PROMPT:
Retype every line from the one containing "Where should I" through the last line of the records below, both included; leave out the pictures.
┌────────
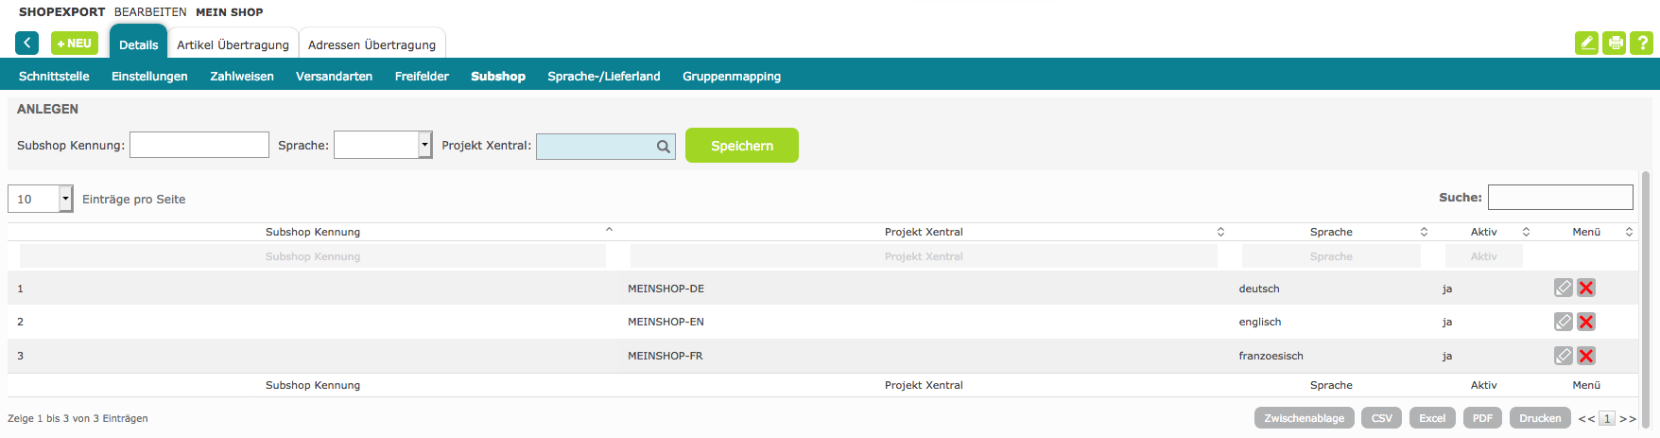Delete the MEINSHOP-DE subshop entry

pyautogui.click(x=1586, y=288)
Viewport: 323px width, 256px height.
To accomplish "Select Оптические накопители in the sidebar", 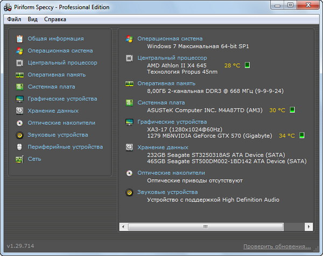I will pos(61,123).
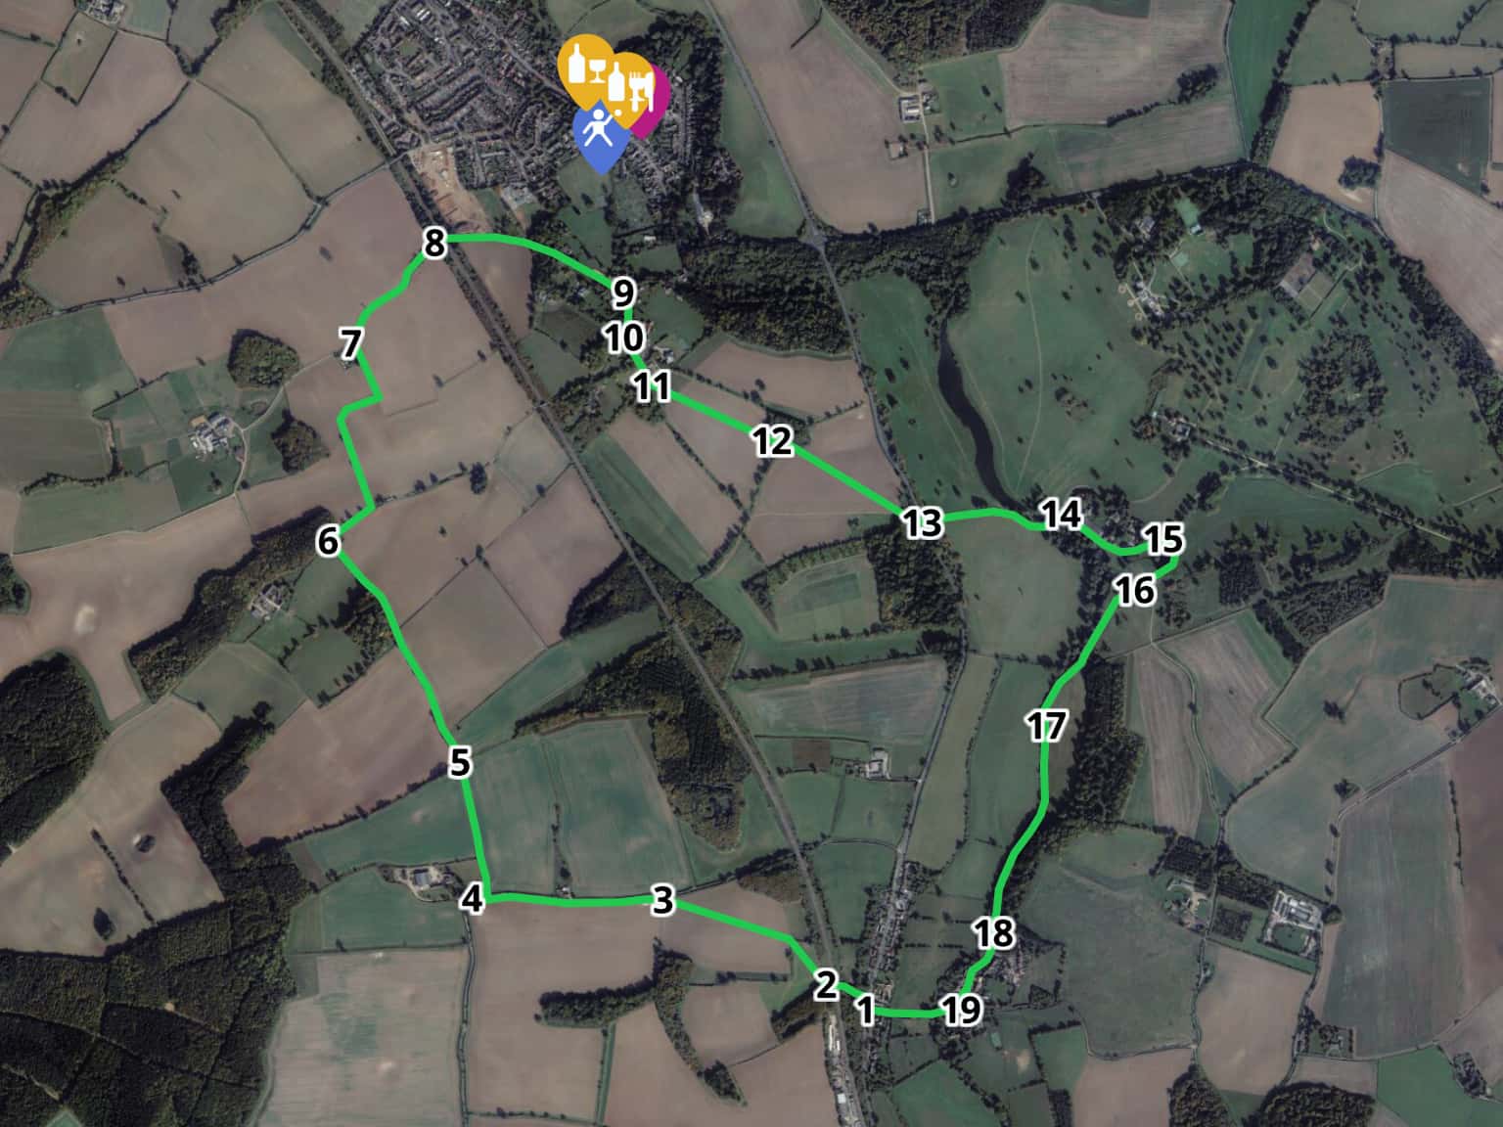Screen dimensions: 1503x1127
Task: Select waypoint 9 on the path
Action: pos(623,293)
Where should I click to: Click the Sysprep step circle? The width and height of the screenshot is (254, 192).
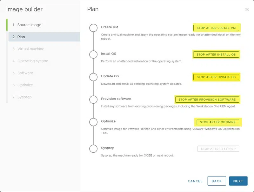click(x=93, y=149)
└────────
ANSWER FOR THIS EXERCISE:
Where should I click to: Click the Sysprep step circle? The width and height of the screenshot is (254, 192).
click(x=93, y=149)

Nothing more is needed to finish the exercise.